Shell troca comando no Brasil após expansão no pré-sal

João Santos Rosa assumirá operação brasileira em meio ao avanço da produção e novos projetos offshore

Redação

A Shell Brasil anunciou mudança no comando da operação brasileira em um momento de expansão da companhia no país, impulsionada principalmente pelos projetos no pré-sal e pela ampliação do portfólio exploratório.

O atual presidente da empresa, Cristiano Pinto da Costa, deixará a companhia após quase 30 anos de carreira no grupo. Em seu lugar assumirá João Santos Rosa, atual presidente da Shell na Itália, que acumulará também a função de vice-presidente executivo para o Brasil na estrutura global de upstream da companhia.

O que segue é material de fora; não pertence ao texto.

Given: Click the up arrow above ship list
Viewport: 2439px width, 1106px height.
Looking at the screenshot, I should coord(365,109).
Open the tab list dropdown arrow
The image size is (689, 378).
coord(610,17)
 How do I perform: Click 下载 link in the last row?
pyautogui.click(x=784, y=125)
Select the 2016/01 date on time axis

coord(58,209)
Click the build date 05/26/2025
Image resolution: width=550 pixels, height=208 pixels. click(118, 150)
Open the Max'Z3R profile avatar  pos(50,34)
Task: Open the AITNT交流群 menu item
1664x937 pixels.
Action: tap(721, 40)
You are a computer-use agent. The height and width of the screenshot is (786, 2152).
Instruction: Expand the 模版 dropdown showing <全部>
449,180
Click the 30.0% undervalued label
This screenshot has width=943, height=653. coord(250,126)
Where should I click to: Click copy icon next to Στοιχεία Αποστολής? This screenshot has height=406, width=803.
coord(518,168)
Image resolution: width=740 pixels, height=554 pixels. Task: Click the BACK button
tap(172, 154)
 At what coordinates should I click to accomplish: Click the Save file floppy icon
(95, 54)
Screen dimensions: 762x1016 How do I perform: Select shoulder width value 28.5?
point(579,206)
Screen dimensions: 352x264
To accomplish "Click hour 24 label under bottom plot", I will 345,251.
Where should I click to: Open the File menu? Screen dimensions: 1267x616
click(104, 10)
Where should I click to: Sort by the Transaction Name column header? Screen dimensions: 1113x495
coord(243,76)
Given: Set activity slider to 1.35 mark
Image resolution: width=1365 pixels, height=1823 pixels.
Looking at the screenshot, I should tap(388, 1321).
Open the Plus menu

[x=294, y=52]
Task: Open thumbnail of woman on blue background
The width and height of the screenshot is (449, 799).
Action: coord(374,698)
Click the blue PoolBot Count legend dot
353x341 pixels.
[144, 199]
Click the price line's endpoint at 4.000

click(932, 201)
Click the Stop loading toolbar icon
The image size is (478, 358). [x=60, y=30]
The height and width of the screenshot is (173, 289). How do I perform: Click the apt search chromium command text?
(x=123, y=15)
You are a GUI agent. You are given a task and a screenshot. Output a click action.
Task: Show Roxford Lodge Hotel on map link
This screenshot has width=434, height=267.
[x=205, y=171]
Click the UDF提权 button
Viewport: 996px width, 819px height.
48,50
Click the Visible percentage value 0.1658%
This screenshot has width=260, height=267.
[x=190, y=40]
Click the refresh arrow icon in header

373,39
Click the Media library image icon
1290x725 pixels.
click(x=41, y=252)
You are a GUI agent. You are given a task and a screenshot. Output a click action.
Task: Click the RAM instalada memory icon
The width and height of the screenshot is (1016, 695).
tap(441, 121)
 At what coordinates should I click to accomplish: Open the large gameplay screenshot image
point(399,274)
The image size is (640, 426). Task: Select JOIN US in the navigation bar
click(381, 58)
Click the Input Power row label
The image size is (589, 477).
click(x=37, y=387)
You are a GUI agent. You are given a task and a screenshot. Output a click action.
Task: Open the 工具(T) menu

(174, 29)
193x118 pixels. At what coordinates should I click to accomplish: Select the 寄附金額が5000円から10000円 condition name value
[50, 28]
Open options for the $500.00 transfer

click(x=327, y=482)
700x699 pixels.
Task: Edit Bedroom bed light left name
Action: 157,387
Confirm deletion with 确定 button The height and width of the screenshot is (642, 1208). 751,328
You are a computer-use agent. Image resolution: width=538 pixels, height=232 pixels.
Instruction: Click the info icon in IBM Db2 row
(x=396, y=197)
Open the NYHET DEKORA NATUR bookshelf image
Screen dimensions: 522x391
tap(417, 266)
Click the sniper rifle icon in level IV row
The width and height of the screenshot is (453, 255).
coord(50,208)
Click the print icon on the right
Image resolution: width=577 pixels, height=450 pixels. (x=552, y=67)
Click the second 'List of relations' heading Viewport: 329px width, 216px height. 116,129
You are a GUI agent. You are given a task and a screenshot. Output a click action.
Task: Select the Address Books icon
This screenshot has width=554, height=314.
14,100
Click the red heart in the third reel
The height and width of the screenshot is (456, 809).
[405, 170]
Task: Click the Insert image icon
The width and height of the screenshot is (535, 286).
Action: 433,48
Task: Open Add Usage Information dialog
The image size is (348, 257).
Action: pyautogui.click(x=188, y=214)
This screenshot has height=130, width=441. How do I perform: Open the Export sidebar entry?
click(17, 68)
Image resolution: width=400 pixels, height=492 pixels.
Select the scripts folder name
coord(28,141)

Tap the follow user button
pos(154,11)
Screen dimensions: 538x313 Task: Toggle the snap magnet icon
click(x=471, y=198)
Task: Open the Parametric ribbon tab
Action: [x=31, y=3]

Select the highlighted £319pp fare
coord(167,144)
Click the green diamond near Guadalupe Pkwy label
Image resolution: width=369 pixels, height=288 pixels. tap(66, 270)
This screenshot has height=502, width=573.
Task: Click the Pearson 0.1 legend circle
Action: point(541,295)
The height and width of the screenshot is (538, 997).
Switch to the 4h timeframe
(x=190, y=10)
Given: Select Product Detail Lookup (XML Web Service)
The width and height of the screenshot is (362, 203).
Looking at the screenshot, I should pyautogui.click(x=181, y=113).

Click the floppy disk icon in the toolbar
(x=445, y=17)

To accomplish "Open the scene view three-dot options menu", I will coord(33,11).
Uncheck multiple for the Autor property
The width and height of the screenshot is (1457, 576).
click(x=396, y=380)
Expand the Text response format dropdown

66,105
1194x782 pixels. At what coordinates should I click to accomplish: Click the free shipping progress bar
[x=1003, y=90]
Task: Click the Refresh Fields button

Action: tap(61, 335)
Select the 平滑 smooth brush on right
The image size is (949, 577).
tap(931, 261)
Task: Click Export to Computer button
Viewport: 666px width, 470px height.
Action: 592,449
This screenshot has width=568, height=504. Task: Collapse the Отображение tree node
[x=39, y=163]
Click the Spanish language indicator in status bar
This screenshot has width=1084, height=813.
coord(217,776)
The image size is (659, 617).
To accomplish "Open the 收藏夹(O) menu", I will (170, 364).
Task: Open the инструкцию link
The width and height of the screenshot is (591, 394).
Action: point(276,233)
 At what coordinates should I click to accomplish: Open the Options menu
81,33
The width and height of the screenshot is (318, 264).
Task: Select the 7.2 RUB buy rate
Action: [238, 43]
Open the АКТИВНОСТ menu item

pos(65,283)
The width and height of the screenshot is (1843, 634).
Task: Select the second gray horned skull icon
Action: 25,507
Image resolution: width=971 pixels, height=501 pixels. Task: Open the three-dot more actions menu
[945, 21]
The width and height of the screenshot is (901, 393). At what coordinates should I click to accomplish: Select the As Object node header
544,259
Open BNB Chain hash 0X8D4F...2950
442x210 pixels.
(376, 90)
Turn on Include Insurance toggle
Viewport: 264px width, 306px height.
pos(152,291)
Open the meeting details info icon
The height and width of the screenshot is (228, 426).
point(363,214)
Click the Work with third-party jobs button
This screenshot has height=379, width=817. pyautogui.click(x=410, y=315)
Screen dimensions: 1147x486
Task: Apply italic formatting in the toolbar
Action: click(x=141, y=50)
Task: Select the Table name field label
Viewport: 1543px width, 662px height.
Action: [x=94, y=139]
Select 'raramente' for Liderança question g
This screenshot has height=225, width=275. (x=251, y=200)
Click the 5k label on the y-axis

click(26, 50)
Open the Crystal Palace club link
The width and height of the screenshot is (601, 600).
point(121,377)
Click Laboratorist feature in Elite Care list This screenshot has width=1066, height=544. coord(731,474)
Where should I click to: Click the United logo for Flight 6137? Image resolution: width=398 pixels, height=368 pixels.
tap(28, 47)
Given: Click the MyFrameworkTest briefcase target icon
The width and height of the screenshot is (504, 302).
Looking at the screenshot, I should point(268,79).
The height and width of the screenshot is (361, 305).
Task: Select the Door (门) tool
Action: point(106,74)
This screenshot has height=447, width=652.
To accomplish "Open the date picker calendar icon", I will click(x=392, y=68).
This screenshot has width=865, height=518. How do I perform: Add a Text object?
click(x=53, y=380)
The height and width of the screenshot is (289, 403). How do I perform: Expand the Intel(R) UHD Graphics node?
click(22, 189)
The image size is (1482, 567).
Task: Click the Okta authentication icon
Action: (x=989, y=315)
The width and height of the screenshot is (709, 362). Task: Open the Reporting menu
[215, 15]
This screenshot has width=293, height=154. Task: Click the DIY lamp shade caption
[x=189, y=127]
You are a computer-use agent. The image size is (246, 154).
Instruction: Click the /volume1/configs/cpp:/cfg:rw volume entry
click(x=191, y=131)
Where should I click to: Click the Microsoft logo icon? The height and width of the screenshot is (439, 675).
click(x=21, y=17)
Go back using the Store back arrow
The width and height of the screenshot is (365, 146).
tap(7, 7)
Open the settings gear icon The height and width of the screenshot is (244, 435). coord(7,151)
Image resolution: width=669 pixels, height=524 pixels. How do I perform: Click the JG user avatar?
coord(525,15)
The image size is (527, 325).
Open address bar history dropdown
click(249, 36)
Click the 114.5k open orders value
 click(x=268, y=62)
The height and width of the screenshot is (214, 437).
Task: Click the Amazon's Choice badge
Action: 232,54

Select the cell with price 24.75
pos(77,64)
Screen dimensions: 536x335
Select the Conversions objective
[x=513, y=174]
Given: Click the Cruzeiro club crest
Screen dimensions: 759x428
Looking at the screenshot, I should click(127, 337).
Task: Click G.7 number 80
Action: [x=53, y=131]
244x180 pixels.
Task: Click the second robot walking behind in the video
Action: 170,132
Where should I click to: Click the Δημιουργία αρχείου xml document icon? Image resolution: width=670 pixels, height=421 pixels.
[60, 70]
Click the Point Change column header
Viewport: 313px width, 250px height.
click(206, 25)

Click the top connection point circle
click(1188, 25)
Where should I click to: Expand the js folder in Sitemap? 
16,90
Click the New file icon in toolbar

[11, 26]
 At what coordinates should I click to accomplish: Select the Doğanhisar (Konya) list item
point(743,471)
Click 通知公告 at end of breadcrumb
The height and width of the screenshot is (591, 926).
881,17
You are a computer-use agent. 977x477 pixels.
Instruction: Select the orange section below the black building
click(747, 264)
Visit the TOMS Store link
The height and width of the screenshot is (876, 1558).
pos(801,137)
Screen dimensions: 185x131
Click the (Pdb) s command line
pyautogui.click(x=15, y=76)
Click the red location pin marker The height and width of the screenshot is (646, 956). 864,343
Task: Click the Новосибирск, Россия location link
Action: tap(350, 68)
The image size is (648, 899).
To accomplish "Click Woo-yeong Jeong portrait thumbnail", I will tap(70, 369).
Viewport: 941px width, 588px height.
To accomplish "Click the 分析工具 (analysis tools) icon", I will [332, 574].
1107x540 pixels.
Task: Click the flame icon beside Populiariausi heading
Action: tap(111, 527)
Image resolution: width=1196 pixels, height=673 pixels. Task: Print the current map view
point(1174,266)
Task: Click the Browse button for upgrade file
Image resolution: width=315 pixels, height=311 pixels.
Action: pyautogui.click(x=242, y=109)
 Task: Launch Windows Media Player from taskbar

A troca ocorre em um período considerado estratégico para a operação brasileira da empresa, que ampliou participação no mercado nacional de petróleo e gás nos últimos anos e consolidou o Brasil como um dos principais ativos globais da companhia no segmento de exploração e produção.

Sob a gestão de Cristiano Pinto da Costa, a produção da Shell no país cresceu cerca de 25%, superando a marca de 500 mil barris diários em março deste ano, segundo a empresa. O executivo também liderou a decisão final de investimento do projeto Orca, um dos principais desenvolvimentos offshore da companhia no Brasil, com previsão de entrada em operação em 2029.

Brasil ganha peso na estratégia global

Nos últimos anos, a operação brasileira passou a ocupar posição mais relevante dentro da carteira global da Shell, especialmente diante da elevada produtividade dos campos do pré-sal.

Nesse período, a companhia ampliou presença exploratória no país e passou de cerca de 30 para mais de 70 contratos de exploração e produção, incluindo áreas nas bacias de Santos e Pelotas.

Além do crescimento em petróleo e gás, a Shell Brasil também ampliou investimentos em pesquisa e desenvolvimento. Segundo a companhia, os aportes na área somam atualmente cerca de US$ 120 milhões anuais, dentro das exigências regulatórias da Agência Nacional do Petróleo, Gás Natural e Biocombustíveis (ANP).

No Brasil, além da operação de exploração e produção, a Shell mantém participação em biocombustíveis por meio da joint venture Raízen, além de atuar em comercialização de energia, gás natural e soluções ligadas ao mercado de baixo carbono.